## What is required
Where does the word "will" occur in the entries below? Copy every line that has it.

## Stored entries
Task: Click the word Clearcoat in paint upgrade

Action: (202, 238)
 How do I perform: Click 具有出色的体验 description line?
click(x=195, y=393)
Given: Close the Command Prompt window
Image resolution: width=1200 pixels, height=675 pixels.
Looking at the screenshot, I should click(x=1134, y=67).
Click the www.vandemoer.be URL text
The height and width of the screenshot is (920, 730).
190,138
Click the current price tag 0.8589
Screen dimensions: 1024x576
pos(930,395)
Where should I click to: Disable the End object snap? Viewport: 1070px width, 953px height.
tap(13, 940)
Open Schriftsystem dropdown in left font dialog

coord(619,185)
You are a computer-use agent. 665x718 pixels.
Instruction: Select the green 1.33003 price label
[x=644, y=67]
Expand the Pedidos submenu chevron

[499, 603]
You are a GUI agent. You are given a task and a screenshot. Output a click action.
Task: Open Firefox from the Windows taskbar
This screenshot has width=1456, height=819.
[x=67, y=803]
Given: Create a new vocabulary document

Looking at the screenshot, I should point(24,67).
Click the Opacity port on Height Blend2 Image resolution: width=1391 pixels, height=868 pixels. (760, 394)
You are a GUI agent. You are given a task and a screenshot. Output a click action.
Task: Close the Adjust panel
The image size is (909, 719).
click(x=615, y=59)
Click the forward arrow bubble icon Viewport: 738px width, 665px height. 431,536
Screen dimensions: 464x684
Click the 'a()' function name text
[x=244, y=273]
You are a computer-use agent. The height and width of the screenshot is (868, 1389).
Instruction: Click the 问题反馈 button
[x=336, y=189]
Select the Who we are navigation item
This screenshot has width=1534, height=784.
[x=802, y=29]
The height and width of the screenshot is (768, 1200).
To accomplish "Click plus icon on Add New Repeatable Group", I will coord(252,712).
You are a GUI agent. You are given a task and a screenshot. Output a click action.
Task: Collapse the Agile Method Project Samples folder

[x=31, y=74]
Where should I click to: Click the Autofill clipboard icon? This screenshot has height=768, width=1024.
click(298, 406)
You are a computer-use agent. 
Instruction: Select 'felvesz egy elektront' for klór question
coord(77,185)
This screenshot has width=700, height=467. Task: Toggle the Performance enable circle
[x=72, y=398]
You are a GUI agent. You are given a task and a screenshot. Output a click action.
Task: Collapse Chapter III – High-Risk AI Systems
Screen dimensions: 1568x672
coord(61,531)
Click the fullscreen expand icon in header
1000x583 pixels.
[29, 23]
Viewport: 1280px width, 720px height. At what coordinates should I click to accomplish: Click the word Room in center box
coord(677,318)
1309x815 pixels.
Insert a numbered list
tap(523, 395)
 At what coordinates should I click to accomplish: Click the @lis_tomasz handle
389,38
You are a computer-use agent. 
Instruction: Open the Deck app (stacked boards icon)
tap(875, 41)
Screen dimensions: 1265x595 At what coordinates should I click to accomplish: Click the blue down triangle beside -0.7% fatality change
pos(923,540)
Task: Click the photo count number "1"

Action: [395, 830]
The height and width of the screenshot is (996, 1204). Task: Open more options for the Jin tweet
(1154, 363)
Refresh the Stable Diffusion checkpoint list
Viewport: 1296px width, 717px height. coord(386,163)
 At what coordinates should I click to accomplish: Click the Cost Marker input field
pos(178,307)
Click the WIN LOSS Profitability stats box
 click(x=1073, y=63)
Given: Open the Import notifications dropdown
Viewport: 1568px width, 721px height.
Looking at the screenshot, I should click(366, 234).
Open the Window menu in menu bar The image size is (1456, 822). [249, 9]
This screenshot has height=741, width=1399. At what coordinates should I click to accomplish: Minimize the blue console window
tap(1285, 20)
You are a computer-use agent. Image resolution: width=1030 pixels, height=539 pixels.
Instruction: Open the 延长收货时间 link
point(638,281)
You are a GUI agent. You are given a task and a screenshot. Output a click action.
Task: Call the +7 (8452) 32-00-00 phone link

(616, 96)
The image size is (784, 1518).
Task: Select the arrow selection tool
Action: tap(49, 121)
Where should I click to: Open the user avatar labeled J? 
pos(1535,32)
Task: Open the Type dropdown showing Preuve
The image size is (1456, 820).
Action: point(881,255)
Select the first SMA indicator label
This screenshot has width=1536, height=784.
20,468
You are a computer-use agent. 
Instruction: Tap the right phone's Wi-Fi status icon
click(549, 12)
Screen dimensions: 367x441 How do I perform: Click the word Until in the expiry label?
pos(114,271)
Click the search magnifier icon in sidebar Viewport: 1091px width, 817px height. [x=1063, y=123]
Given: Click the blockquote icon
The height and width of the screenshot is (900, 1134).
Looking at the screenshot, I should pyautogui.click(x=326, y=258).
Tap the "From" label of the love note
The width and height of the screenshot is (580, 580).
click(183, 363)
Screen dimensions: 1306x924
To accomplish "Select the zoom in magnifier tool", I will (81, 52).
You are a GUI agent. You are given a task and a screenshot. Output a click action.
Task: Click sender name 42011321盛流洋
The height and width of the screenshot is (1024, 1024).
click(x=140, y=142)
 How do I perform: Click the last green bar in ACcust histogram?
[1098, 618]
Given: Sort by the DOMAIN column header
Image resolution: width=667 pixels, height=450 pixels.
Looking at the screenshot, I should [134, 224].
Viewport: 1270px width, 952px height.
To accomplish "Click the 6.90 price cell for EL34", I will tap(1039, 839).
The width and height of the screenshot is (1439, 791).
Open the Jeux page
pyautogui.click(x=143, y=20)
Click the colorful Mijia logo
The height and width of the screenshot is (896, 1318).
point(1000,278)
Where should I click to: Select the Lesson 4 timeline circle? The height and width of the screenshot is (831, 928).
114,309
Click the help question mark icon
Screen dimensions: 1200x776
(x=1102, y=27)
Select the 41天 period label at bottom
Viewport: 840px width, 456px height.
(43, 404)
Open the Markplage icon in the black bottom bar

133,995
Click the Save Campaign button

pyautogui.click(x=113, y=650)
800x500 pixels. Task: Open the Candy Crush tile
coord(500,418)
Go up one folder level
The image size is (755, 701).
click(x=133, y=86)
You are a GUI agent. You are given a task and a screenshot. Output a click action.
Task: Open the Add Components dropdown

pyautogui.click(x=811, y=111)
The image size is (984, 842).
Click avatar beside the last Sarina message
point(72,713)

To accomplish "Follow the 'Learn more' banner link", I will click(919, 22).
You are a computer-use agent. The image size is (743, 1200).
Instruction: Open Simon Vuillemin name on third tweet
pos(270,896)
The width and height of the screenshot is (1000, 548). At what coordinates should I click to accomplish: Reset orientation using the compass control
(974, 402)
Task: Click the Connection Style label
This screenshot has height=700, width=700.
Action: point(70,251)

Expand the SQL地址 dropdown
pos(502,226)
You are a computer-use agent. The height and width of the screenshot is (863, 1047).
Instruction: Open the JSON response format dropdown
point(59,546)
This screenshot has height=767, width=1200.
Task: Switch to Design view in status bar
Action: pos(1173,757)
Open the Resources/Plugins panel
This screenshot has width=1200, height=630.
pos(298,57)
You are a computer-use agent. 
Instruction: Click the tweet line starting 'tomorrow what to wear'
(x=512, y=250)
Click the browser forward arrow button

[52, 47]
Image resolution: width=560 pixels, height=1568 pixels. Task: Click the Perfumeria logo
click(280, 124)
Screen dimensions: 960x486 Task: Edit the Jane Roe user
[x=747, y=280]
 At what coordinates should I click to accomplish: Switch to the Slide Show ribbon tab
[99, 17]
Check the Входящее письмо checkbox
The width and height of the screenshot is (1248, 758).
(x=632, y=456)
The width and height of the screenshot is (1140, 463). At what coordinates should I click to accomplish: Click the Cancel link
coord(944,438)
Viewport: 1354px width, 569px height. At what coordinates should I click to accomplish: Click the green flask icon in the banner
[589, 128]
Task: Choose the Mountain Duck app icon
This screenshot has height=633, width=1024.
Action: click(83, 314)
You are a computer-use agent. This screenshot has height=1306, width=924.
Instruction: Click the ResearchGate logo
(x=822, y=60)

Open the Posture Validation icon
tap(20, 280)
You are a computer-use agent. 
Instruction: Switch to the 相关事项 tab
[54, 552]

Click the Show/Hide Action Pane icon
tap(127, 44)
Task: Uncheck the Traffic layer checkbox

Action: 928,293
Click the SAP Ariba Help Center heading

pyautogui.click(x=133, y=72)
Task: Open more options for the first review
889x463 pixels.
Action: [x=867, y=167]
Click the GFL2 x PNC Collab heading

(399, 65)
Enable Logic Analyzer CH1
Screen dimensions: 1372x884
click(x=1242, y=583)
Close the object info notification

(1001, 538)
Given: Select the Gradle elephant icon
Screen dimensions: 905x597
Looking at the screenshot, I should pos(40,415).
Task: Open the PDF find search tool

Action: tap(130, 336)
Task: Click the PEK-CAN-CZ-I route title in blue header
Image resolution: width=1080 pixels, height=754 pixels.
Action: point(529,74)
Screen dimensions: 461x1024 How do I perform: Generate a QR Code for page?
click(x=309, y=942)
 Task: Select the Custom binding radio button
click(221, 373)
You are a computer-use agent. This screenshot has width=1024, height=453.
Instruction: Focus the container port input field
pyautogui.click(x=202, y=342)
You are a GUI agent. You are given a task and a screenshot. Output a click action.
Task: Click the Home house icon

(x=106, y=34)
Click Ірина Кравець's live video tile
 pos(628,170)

## Response box
To accomplish "Click plus icon on Add New Repeatable Group", I will coord(252,712).
To accomplish "Select the zoom in magnifier tool", I will (81, 52).
To accomplish "Click the 6.90 price cell for EL34", I will tap(1039, 839).
To accomplish "Follow the 'Learn more' banner link", I will click(919, 22).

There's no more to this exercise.